Canadian Journal of Anesthesia/Journal canadien d'anesthésie 8/2021

Determinants of pain assessment documentation in intensive care units

Zeitschrift:
Canadian Journal of Anesthesia/Journal canadien d'anesthésie > Ausgabe 8/2021
Autoren:
RN, BASc, MSc(A) Jenna L. Morris, MD, FRCPC, FNCS Francis Bernard, RN, PhD Mélanie Bérubé, MD, MA, FRCPC Jean-Nicolas Dubé, RN, PhD Julie Houle, MD, FRCPC Denny Laporta, MD, MSc, FRCP, FACP Suzanne N. Morin, MSc, PharmD Marc Perreault, BPharm, PhD David Williamson, RN, PhD Céline Gélinas
Wichtige Hinweise

Publisher's Note

Springer Nature remains neutral with regard to jurisdictional claims in published maps and institutional affiliations.

Abstract

Purpose

The underassessment of pain is a major barrier to effective pain management, and the lack of pain assessment documentation has been associated with negative patient outcomes.

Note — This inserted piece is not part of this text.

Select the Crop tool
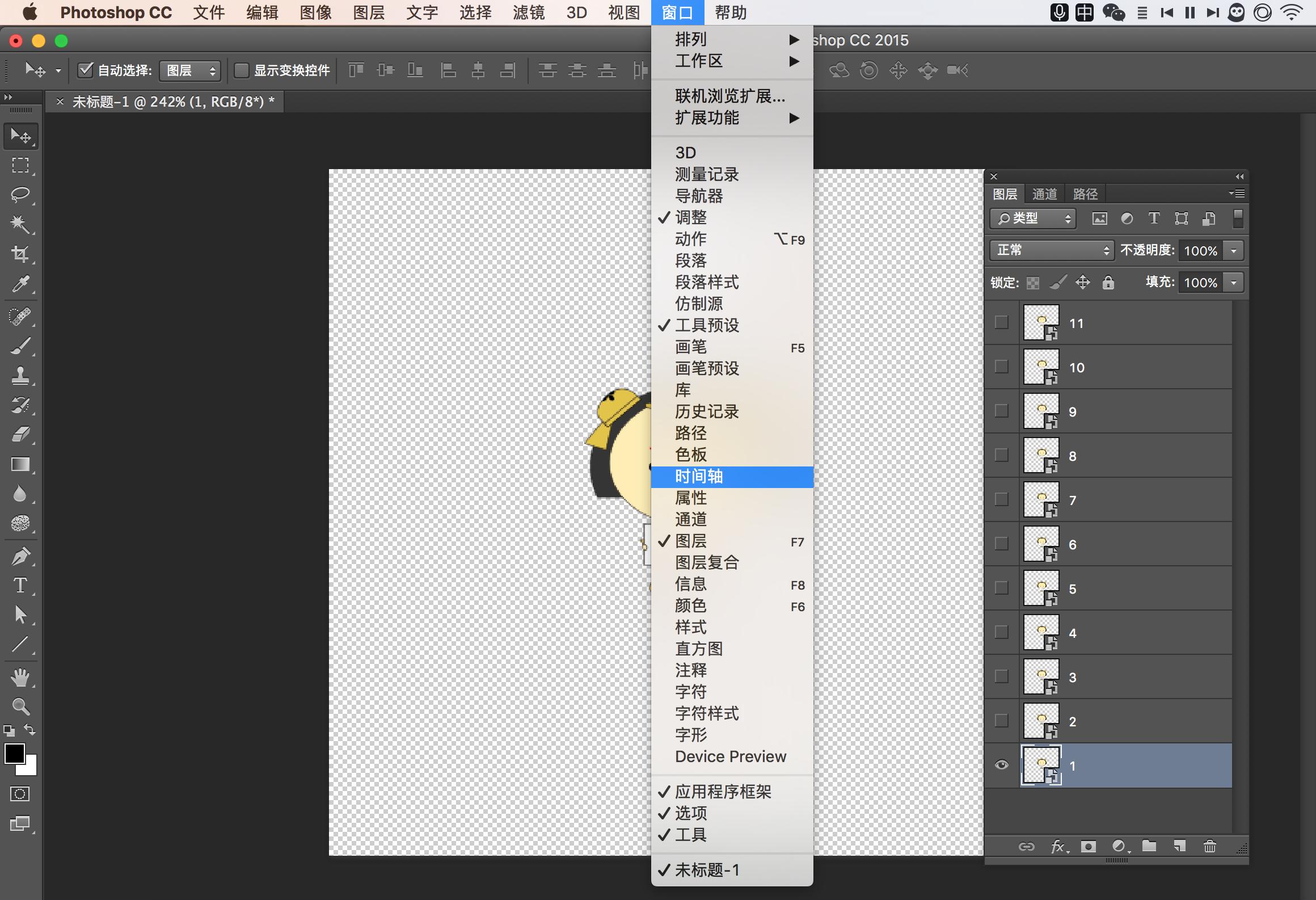pos(20,254)
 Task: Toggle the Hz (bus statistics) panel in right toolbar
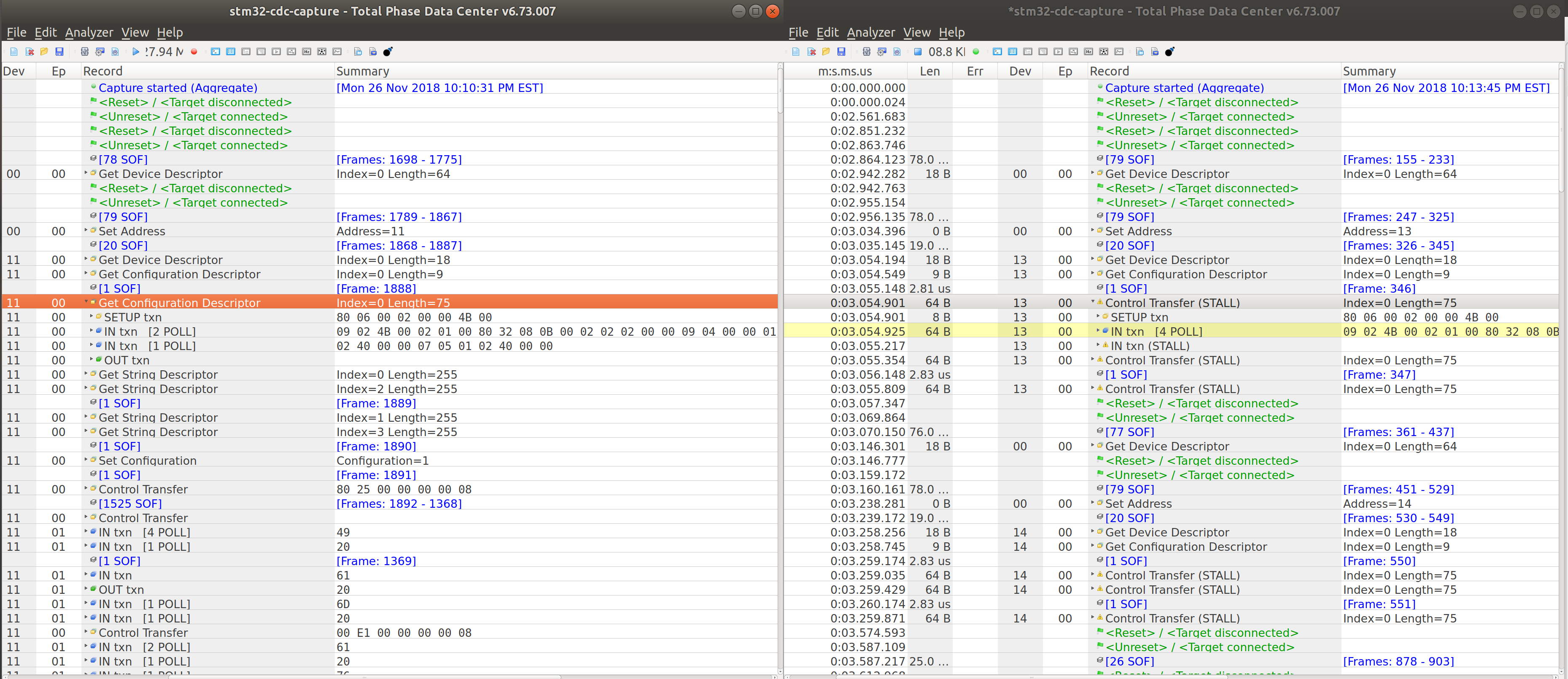(x=1089, y=52)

This study aimed to 1) describe the contextual factors related to pain assessment and management in five Québec intensive care units (ICUs); 2) describe their pain assessment documentation practices; and 3) identify sociodemographic and clinical determinants related to pain assessment documentation.

Methods

A descriptive-correlational retrospective design was used. Sociodemographic data (i.e., age, sex), clinical data (i.e., diagnosis, mechanical ventilation, level of consciousness, severity of illness, opioids, sedatives), and pain assessments were extracted from 345 medical charts of ICU admissions from five teaching hospitals between 2017 and 2019. Descriptive statistics and multiple linear regression were performed.

Results

All sites reported using the 0–10 numeric rating scale, but the implementation of a behavioural pain scale was variable across sites. A median of three documented pain assessments were performed per 24 hr, which is below the minimal recommendation of eight to 12 pain assessments per 24 hr. Overall, pain assessment was present in 70% of charts, but only 20% of opioid doses were followed by documented pain reassessment within one hour post-administration. Higher level of consciousness (β = 0.37), using only breakthrough doses (β = 0.24), and lower opioid doses (β = −0.21) were significant determinants of pain assessment documentation (adjusted R2 = 0.25).

Conclusion

Pain assessment documentation is suboptimal in ICUs, especially for patients unable to self-report or those receiving higher opioid doses. Study findings highlight the need to implement tools to optimize pain assessment and documentation.